Whole genome sequencing for infants needs careful study
That question is likely to stir debate as whole-genome sequencing (WGS) becomes increasingly affordable
Should whole-genome sequencing be used in public-health programs which screen newborns for rare conditions? That question is likely to stir debate in coming years in many of the 60+ countries that provide newborn screening, as whole-genome sequencing (WGS) becomes increasingly affordable and reliable.
Newborn screening programs — which involve drawing a few drops of blood from a newborn’s heel — have been in place since the late 1960s, and are credited with having saved thousands of lives. Advocates of routine WGS argue that the new technology could help detect and manage a wider array of disorders.
But routine whole-genome sequencing raises ethical, legal and social issues that should be weighed carefully, according to an article by researchers at McGill University in the journal Science Translational Medicine. “Any change in newborn screening programs should be guided by what’s in the best interests of the child,” says Prof. Bartha M. Knoppers. “We must also tread carefully in interpreting the scientific validity and clinical usefulness of WGS results.”
The researchers outline the following considerations:
What information to report? Vast amounts of information will be generated– including incidental findings such as paternity information or reproductive risks. What’s more, health-related information can include non-validated or poorly predictive results, or may involve adult-onset conditions.

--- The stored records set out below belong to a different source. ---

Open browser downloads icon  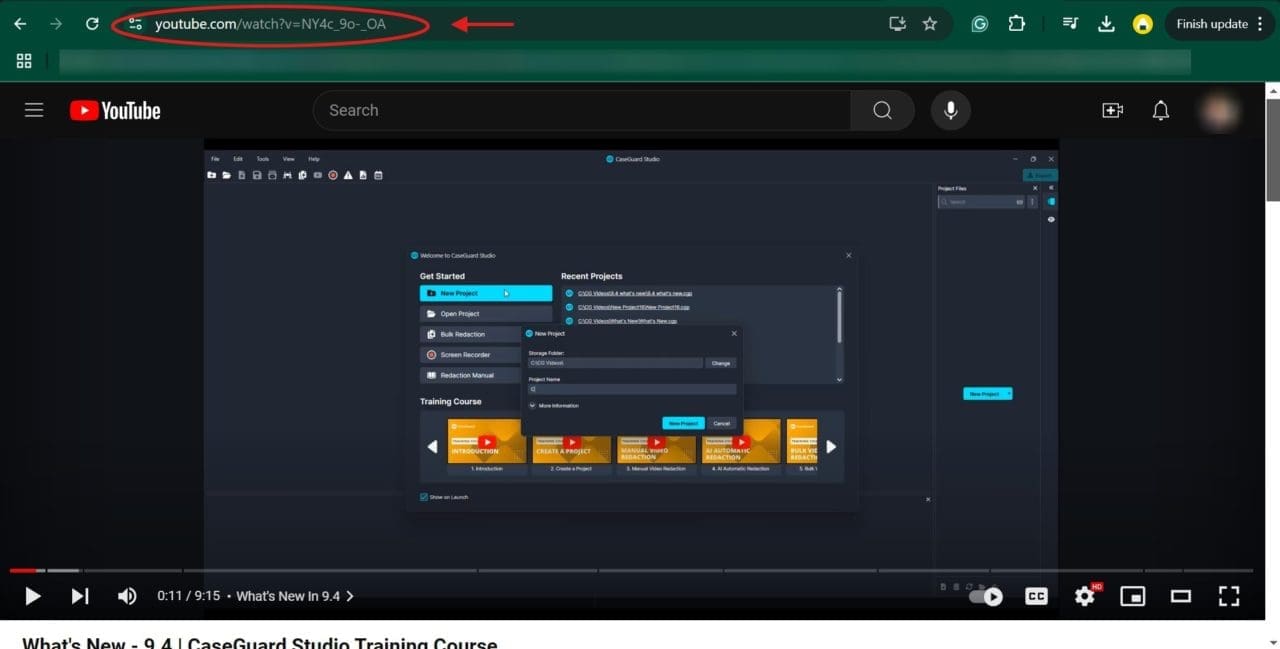coord(1106,24)
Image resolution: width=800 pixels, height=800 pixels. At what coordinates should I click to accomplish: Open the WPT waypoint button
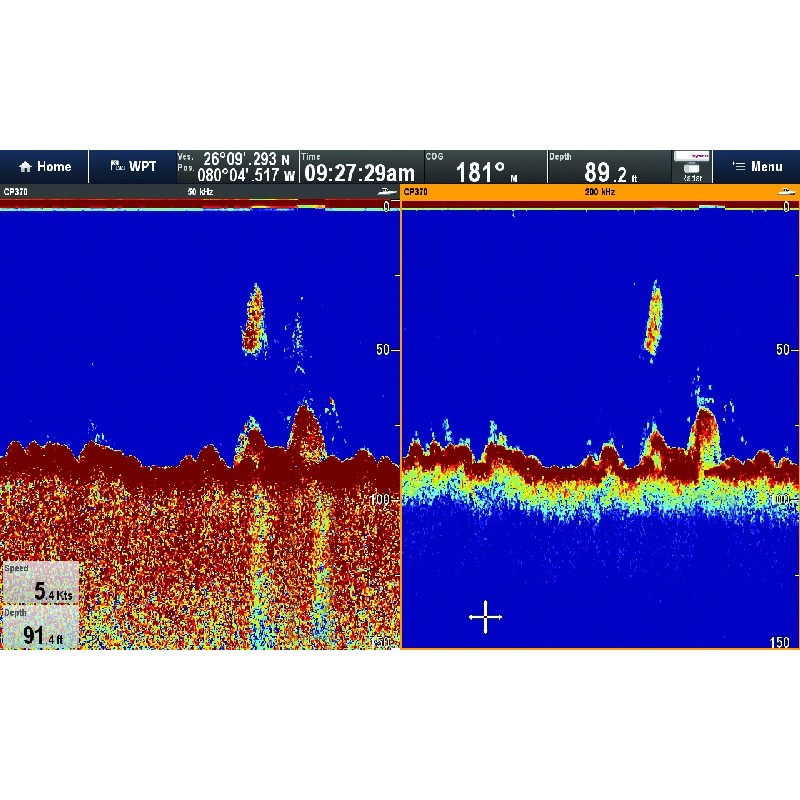click(132, 167)
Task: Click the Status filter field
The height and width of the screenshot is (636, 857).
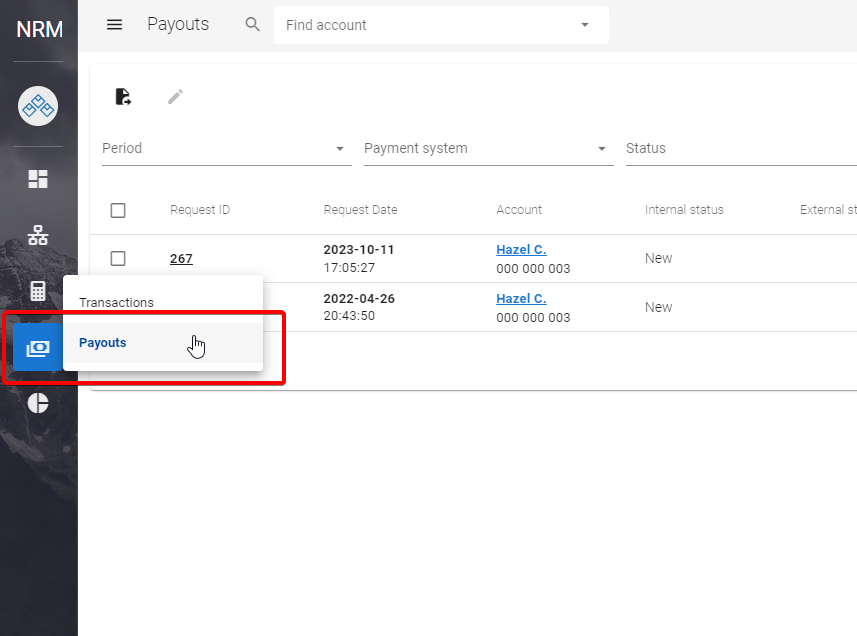Action: (740, 149)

Impact on health care systems. If WGS in newborn screening is implemented, public health care systems would have to be revamped to handle the massive amount of information generated. The added information could also lead to more false-positive results, imposing a big burden on families and on the resources of a health-care system.
Mandatory vs. voluntary. Most newborn screening programs currently are mandated by law or use presumed parental consent. Should parental consent be required for screening that doesn’t stand to directly benefit the infant during childhood?
Educating health professionals and parents. Many doctors have little training in genetics, so health professionals and parents will need more education in genetics and genomics.
Data storage. Should raw data be stored in the patient’s file? If so, under what conditions and for how long?
Insurability. Data obtained through WGS newborn screening would be part of the medical record, potentially leading to issues regarding insurability.
“Without clear policy direction and public discussion on the possible future integration (or not) of WGS into newborn screening, more parents in years ahead may choose to pay for whole-genome sequencing through private testing services,” says article co-author Karine Sénécal. “Medical and public education programs need to be put in place so that people understand the limits of whole-genome sequencing.”